(1.) THE Additional Sessions Judge, Bilaspur, reports this case in which there was an omission to comply with Section 10, Child Marriage Restraint Act, which lays down that the Court taking cognizance of an offence under this Act shall, unless it dismisses the complaint under Section 203, Criminal P.C., either itself make an enquiry under Section 202 of that Code or direct a Magistrate of the First Class subordinate to it to make such enquiry. This case was tried out without the question of preliminary enquiry being raised at all, and three accused have been fined sums ranging from Rs. 13 to Rs. 22. In the reference reliance is placed on Gujai v. Bhagwandas (1937) 20 NLJ 115 and it is submitted that this omission is an illegality which vitiates the whole proceedings. In that case it was held that the District Magistrate had deliberately disregarded the provisions of the law, and that such a case of disregard of a mandatory provision of the Criminal Procedure Code could not be cured by Section 537, Criminal P.C. There was a further irregularity in that case in failing to give reasons for waiving security and the District Magistrate wrote two judgments on different dates in the same case. The present case is distinguishable in that only this one irregularity is alleged, and there is nothing to show that the omission was deliberate.
(2.) IN support of the reference reliance is placed also on In re Jaggu Naidu AIR 1939 Mad 530. The Judge there said that a preliminary enquiry is absolutely necessary before a Court can take cognizance of an offence under the Act. The issue of process was therefore set aside, and the case was remanded for the holding of a preliminary enquiry. Mangal v. Kalu AIR (1931) Lah 56 was a similar case in which before proceedings with the trial the Magistrate himself noticed that he had not complied with the provisions of Section 10. He therefore made the reference, and the case was remitted for a preliminary enquiry. In Emperor v. Chand Mal AIR 1934 Lah 155 we have also a similar case which had not proceeded to judgment. I am also referred to Kaluram Daga v. Emperor AIR 1933 Cal 433. That case however dealt with Section 11(1) of the Act, and the material irregularity was held to be fatal seeing that the right of the accused to get compensation was not kept in view, that is, the accused was prejudiced. That case, therefore, is not helpful.

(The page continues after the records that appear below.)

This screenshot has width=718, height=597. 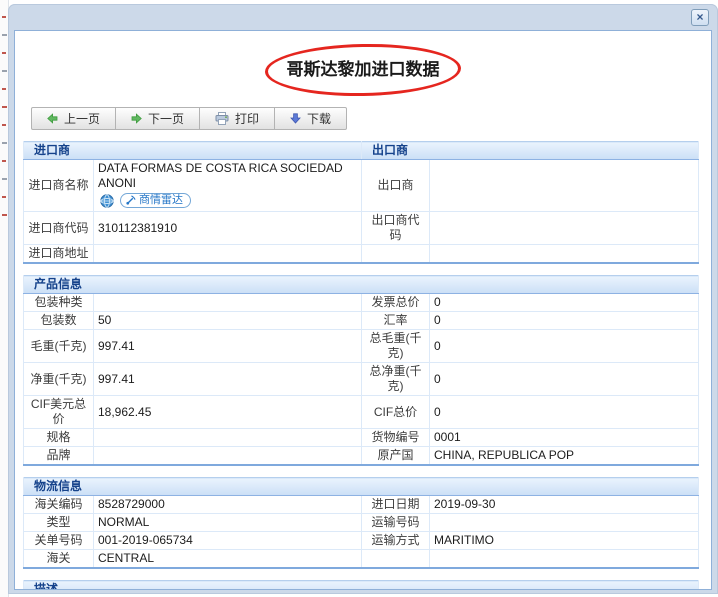 What do you see at coordinates (107, 200) in the screenshot?
I see `globe-icon` at bounding box center [107, 200].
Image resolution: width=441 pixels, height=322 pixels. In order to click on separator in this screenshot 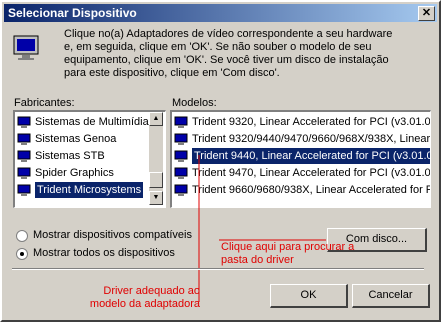, I will do `click(218, 269)`.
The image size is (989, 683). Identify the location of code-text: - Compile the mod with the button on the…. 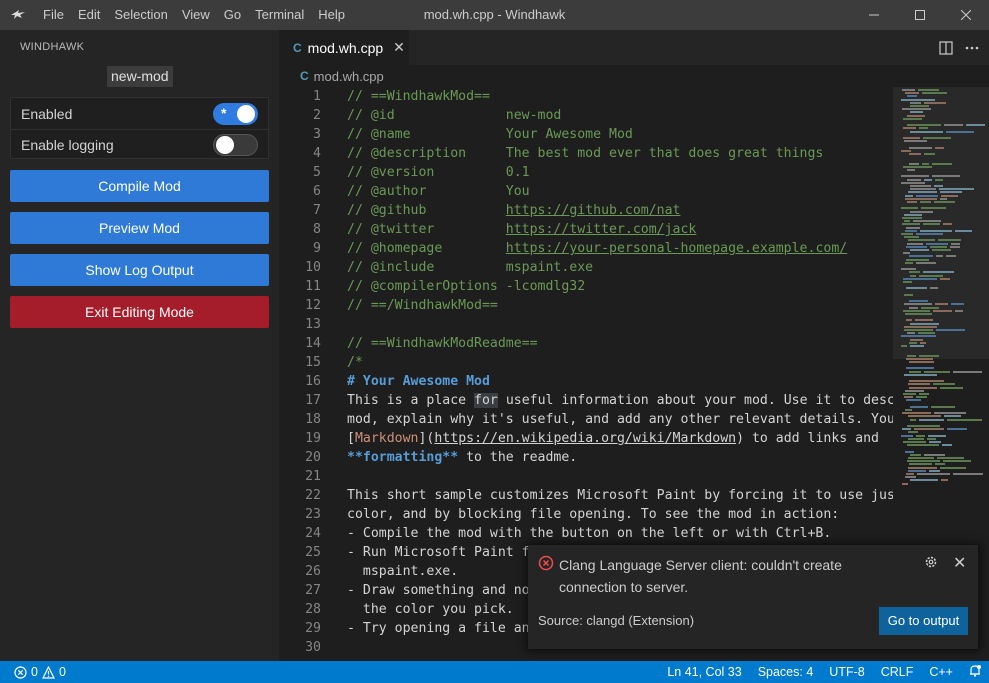
(589, 534).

(3.) I have no doubt that it is proper in revision to send a case back for correction of such an illegality when that can be done before the case is tried, but after judgment has been delivered the position is different. It would be harrassing then to remand the case and start proceedings with a preliminary enquiry all over again. On the other hand, should the conviction be set aside in a case in which the complainant has been fully proved ? I am clear that this omission in the proceedings before the trial has not occasioned a failure of justice. Section 537, Cr. P.C., itself lays down that it must be found that a failure of justice has in fact occurred and that it is relevant for the Court to consider whether the objection could or should have been raised at an earlier stage in the proceedings. That could have been done here. I am therefore reduced to this position that I must apply Section 537, Cr. P.C., unless the effect of the omission is that the judgment was not passed by a Court of competent jurisdiction. That seems to have been the view taken in In re Jaggu Naidu 26 AIR 1939 Mad 530 above referred to where Pandurang Row J. said that a preliminary enquiry was absolutely necessary before the Court can take cognizance of an offence under the Act.